Here are some simple tips for athletes to recover faster with good sleep hygiene:
- quality over quantity: sleep is made up of different components, and everyone needs different amounts of sleep. Therefore, it is more important to focus on the quality of sleep rather than the total length.
- bedtime, not screen time: electronic devices such as televisions, computers and smartphones emit bright, blue light that inhibits the body’s own clock from initiating sleep. Melatonin production is suppressed and sleep does not set in as quickly. People also get distracted by social media, incoming emails and the need to catch up before bed. It is best to keep the phone away from your bed.
- nap timing: your body determines when you should sleep and when you should wake up. Therefore, it is very important that you regularly go to bed and get up at the same time.
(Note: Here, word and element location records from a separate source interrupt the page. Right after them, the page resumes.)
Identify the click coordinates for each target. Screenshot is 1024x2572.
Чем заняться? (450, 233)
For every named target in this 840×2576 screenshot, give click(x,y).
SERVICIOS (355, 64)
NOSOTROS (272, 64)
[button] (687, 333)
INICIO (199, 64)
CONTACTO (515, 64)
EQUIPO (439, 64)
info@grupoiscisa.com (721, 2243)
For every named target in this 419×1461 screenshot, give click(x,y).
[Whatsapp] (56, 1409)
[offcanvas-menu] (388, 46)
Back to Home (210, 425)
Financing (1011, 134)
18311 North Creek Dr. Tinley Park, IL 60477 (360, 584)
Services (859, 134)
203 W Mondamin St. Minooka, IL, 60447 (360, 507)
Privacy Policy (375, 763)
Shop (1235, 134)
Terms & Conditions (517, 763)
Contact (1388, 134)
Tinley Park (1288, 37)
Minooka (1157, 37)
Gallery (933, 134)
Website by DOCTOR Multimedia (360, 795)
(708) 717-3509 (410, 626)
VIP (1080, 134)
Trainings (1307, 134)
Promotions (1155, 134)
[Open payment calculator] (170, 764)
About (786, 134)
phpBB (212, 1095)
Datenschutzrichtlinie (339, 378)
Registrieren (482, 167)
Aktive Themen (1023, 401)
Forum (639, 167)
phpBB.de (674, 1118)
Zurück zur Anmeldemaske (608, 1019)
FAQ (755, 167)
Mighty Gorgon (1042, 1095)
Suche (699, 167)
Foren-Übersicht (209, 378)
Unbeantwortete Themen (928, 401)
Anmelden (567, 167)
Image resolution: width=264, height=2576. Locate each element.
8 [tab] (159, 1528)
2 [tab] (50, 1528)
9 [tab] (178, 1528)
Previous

If a poor night’s sleep leads to an afternoon nap, you will have difficulty going back to sleep at the usual time at night. If you feel the need for a nap, keep it short, about 20 minutes. A short nap can be very beneficial for recovery, but a long nap can be counterproductive.
- body temperature: avoid an elevated core body temperature before bedtime. The body strives to cool down during the night. Exercising just before bedtime is therefore rarely a good idea. In addition to raising core temperature, it also raises adrenaline levels. Allow yourself enough rest after a workout to cool down before you go to bed. A cool shower may not help much with cooling down your core temperature, but a hot bath just before bed can actually be counterproductive.
- nutrition: there are no specific guidelines as to nutrition before bedtime, but large meals should be avoided as they again influence our natural body clock. It is important though to fill your energy stores after a training and give the body the chance to recover the energy, but this should not be done shortly before bedtime. There is small evidence that some protein-rich foods may improve sleep as well as high glycemic index foods taken at least 4 hours before bed. Excessive hydration should be avoided, as many athletes will otherwise wake up at night because they need to use the bathroom.